Segment Start: Working data

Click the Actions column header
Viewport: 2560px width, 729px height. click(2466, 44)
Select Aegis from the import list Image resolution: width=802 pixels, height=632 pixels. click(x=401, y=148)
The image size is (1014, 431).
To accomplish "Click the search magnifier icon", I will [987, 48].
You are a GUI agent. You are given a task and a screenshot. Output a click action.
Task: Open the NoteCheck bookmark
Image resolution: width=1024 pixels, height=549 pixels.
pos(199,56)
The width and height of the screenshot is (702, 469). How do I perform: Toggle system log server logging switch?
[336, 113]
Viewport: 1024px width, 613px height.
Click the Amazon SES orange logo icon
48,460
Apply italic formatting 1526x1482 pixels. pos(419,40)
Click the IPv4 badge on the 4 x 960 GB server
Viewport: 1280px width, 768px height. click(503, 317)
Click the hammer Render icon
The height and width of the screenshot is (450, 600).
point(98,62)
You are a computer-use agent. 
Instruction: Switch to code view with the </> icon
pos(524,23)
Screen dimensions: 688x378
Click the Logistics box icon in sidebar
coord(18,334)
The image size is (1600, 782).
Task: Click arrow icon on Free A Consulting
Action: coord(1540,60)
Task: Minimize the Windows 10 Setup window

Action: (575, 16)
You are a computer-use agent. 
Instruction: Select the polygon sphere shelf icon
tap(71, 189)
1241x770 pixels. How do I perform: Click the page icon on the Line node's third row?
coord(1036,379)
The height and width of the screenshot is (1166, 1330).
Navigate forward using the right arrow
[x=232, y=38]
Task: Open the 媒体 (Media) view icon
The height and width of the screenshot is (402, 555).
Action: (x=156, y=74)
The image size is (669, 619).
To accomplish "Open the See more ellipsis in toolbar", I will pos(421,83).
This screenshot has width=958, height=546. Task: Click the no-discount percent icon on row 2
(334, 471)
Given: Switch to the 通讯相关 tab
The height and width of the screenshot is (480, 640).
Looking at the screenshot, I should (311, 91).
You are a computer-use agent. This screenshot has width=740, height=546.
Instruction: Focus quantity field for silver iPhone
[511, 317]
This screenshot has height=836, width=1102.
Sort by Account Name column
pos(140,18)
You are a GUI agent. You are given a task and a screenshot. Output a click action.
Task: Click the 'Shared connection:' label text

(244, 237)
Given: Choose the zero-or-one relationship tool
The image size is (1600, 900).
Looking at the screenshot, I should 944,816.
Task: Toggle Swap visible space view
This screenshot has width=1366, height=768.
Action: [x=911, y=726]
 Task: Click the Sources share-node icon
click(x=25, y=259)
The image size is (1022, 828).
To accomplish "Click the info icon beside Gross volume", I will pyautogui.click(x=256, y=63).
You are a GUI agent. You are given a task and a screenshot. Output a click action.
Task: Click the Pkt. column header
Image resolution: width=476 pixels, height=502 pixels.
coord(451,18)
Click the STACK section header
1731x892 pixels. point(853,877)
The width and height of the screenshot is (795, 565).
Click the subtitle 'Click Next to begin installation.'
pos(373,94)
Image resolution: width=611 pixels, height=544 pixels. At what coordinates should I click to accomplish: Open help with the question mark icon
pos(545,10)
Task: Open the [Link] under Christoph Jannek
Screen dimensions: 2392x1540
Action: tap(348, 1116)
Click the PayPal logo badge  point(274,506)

Segment End: Working data

**Assigned task:**
The reply should be nothing but the number of lines in the listing above that include "will".

**Response to the task:**
3